In tutto questo, chi come noi, oltre alla responsabilità della salute personale, ha la responsabilità di organizzare e indirizzare altre persone, si trova nel marasma dell’interpretazione di ordinanze, decreti, direttive. Insomma, un gran caos!

Se ci sono delle regole, vanno rispettate, anche se non se ne capisce la ragione. Dovrebbe essere questo il modus operandi di una società eticamente responsabile.

Ora l’ultima versione del Decreto, quella “sfuggita non si sa come” dai tavoli del Governo, ha creato una situazione paradossale. L’esodo da nord a sud di persone impaurite, che però non sanno che stanno mettendo a rischio la loro terra, i loro cari, la sanità già zoppicante delle zone del Sud.

Siamo ormai in balìa degli eventi. Il grave problema è che non sappiamo se, non sappiamo quando, non sappiamo come la nostra vita riprenderà. E a cosa si dà importanza?

Al calcio! Io sono una donna di calcio, è la mia più grande passione, è parte della mia attività lavorativa, ma ho un cervello, santo cielo, che per fortuna è in grado di pensare e anche bene, talvolta.

In questi giorni i nostri Presidenti, quelli del cosiddetto calcio minore, si trovano di fronte a mille problematiche che, in autonomia non possono risolvere. Ora anche noi qui in Piemonte, nel VCO, siamo etichettati come zona rossa. Eppure, nonostante una serie di divieti e norme, non entra proprio nella testa delle persone che bisogna avere a cuore la salute nostra e del prossimo, che bisogna tutelare la salute dei nostri atleti, non i loro risultati. Che bisogna ridimensionarsi, anche. E in queste situazioni il nostro essere dilettanti, è talmente evidente che ci lascia di stucco. Ora tutto è fermo in attesa di una riunione di Lega, che si svolgerà a breve per i Dilettanti e che sarà domani per i professionisti. Bene.

Ma da alcune chiacchierate, emerge che anche i politici del pallone, non riescono a riflettere svestendosi del loro ruolo, dei loro regolamenti, dei limiti imposti ad una stagione in corso che potrebbe (e non è così utopistico pensarlo) non finire mai. In più, con il nostro egoismo irresponsabile, mettiamo in crisi potenzialmente un sistema sanitario già al collasso. Perché, se anche un giorno si dovesse riprendere, come potremmo noi chiedere un medico che possa assisterci durante le nostre attività?Con che responsabilità? Con che dispositivi? Con quali certezze oltre all’attimo in cui misurerebbe la febbre?

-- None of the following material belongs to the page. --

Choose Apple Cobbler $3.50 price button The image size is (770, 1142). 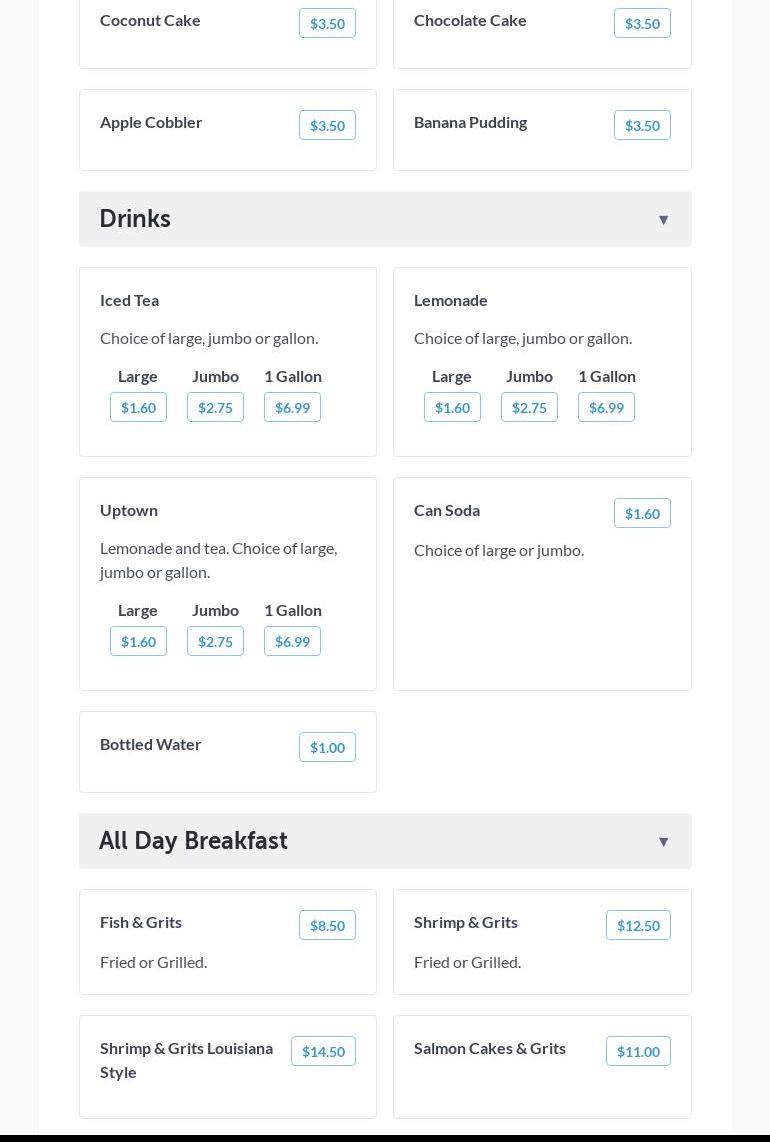327,125
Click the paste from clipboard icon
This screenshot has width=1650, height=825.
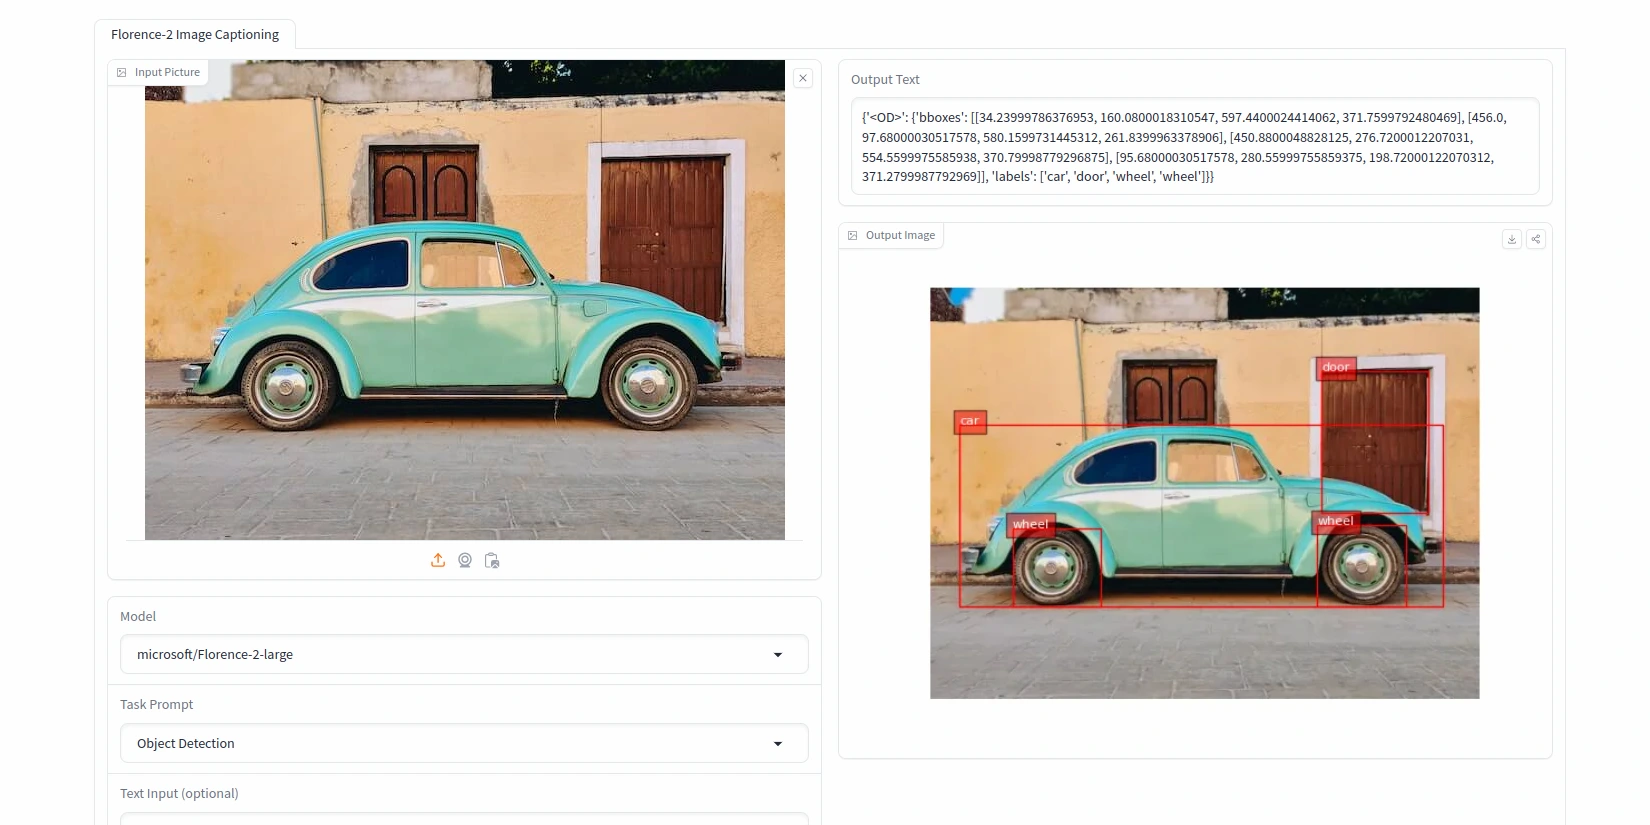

Siamo alla follia. Non è accettabile una situazione del genere. Perché, o ci stanno prendendo in giro, e allora questa favola presto avrà un lieto fine, oppure se la situazione è così grave come nemmeno ce la raccontano, le nostre priorità devono farci agire per il bene della nostra “famiglia”. Come un buon padre e una buona madre, farebbero con i loro figli.